42.進捗確認
ジャンとシムが向かい合って、お茶を飲んでいると、リアナが目を擦りながら部屋から出てきた。
二人に挨拶をし、井戸へと向かう。
「割と早いお目覚めだったわね」
シムはカップに残った紅茶を飲み干した。
ジャンもそれに習う。
リアナが戻ってきて、ジャンの横、空いた席に座る。
「えっと、私は今日も魔法の特訓だよね。ジャンさんは…」
「畑仕事をお願いね。そろそろ収穫できる野菜もあると思うから宜しく」
ジャンはリアナの頭をわしわしと撫で、満足げに出て行った。
騎士のはずだが、この家に通う様になってから、農作業が様になっている。わりと鍬が似合う。
「さて、昨日の成果を見せてもらいましょうかね」
シムはにこりと笑顔を浮かべる。
とは言え、直ぐに成果が出るとは思っていない。制御というのは、実際にやると相当に難しい。
魔法ともなれば特に。
今では魔法を使える人が少なく、教える人も少ない。

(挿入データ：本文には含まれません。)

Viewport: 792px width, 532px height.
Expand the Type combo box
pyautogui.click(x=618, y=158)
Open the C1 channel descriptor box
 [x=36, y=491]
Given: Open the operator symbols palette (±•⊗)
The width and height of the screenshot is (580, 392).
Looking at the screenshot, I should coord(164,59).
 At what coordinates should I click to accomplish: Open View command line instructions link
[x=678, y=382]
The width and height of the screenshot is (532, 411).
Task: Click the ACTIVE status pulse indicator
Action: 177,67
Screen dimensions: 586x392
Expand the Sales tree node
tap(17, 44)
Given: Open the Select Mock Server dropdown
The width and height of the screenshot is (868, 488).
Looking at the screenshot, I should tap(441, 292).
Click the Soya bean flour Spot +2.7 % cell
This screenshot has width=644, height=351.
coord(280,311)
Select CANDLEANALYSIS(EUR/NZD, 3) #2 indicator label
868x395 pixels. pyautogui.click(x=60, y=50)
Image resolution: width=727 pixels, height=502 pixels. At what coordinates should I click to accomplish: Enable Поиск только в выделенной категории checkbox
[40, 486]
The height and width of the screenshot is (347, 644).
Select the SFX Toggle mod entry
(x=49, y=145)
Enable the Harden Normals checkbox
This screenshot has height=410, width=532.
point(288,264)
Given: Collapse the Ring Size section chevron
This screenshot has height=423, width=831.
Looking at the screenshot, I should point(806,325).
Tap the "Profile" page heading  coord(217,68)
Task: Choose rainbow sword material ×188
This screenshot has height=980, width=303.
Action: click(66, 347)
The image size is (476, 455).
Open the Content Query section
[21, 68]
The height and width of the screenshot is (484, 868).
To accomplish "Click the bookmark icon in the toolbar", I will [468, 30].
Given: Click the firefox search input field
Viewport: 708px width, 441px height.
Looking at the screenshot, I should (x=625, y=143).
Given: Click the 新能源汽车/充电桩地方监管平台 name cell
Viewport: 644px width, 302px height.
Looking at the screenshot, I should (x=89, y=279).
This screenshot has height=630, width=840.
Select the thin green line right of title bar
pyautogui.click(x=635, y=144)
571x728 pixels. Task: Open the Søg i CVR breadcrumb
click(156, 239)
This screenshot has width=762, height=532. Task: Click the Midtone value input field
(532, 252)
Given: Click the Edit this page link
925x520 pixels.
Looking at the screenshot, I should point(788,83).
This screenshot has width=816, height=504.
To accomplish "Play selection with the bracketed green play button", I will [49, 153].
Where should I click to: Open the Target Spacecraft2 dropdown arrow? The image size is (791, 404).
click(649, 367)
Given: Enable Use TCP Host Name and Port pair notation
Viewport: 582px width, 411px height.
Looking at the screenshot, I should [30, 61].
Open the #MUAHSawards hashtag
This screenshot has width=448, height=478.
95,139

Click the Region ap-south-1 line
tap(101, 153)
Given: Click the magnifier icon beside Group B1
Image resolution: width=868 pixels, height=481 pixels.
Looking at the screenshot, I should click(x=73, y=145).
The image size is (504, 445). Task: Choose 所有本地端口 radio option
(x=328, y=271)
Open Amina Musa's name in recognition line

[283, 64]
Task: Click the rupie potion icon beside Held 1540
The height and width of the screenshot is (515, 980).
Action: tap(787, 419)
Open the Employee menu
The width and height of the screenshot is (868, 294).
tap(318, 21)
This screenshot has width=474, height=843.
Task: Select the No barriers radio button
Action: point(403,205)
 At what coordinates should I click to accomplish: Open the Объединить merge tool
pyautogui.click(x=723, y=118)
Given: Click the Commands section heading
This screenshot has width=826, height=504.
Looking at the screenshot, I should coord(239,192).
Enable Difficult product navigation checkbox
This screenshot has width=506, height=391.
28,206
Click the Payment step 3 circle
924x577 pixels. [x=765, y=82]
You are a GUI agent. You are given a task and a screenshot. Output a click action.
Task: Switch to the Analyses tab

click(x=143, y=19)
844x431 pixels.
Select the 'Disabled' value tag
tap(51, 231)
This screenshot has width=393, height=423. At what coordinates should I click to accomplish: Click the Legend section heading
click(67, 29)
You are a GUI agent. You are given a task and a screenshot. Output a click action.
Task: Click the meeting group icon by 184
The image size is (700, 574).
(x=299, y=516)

言葉よりも感覚で覚えた方が早く、余計に上達が難しいものだ。
「うん」
小さく頷き、掌に力を集め、薄く膜を張る。
数秒程リアナの掌を包み込むが直ぐに解け、光り輝く。
リアナは諦めが付かず、二、三回挑戦するが、結果は同じ。
とは言え、予想以上の上達の速さにシムは思わず拍手を送る。
「いいわ、いいわよリアナ!」
「本当?…良かった」
目を輝かせ、心から喜んでいるシムの姿に、リアナは安堵の息を吐く。
「残り二日で完璧に出来るわ!多分」
力強く宣言するシムだが、最後に付け加えられた言葉に不安が募る。
けれども、リアナはその言葉に従うしかない。魔法で頼れるのはシムだけだったから。